- Document text:
** BEGIN **

LRA Conference Presentation - AI Literacy Case Studies
Conference presentation strategy using case study storytelling and the SPOC model
Presentation Overview
Venue: Literacy Research Association (LRA) Annual Conference
Format: 15-20 minute paper session
Approach: Qualitative case study with visual framework
Presentation Structure
Opening Hook (2 minutes)
Start with a concrete moment from the data:
"At 2:47 PM on a Tuesday in October, a pre-service teacher named Maya typed her third revision of a prompt into NotebookLM. Her first two attempts had been rejected—not by the AI, but by Maya herself."
This moment of self-correction becomes the entry point for discussing agency in AI-mediated literacy work.
Theoretical Framing (3 minutes)
- Position AI as mediational means (Wertsch, 1991)
- Introduce Nexus Analysis (Scollon & Scollon, 2004)
- Explain why interaction logs are the appropriate data source
The SPOC Model (5 minutes)
Introduce the four-dimensional analytical framework:
| Dimension | Focus | Key Questions |
|---|---|---|
| Source | What sources did the learner curate? | How specific? How bounded? |
| Prompt | How did the learner construct prompts? | What constraints were applied? |
| Output | How was AI output received? | Accepted, revised, or rejected? |
| Critique | What evaluative moves occurred? | How was quality assessed? |
Case Study Findings (7 minutes)
Present the two contrasting profiles:
The Orchestrator
- Iterative correction loops
- Active constraint-setting
- Rejection and revoicing of AI output
- High latency (deliberation time)
The Outsourcer
- Linear, single-pass interactions
- Minimal prompt refinement
- Early acceptance of AI output
- Low latency
Use specific examples from interaction logs to illustrate each profile.

** END **

- Source excerpt:

** BEGIN **

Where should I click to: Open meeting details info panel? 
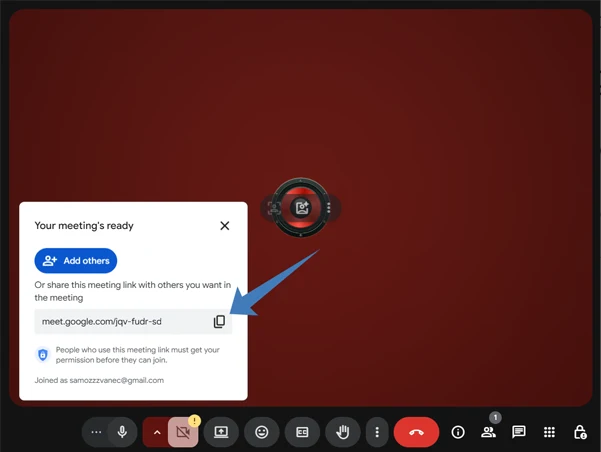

** END **

- Task set:
a) In the presentation outline, how many minutes are allotted to the case study findings?
b) Reproduce a passage of the presentation outline word for word, beginning at the words "Start with a" and stopping after the words "Framing (3 minutes)".
c) Name every dimension of the SPOC model given in the presentation outline.
Rely solely on the presentation outline; the listing is not needed.

- Complete answers:
a) Seven minutes.

b)
Start with a concrete moment from the data:
"At 2:47 PM on a Tuesday in October, a pre-service teacher named Maya typed her third revision of a prompt into NotebookLM. Her first two attempts had been rejected—not by the AI, but by Maya herself."
This moment of self-correction becomes the entry point for discussing agency in AI-mediated literacy work.
Theoretical Framing (3 minutes)

c) Source, Prompt, Output, Critique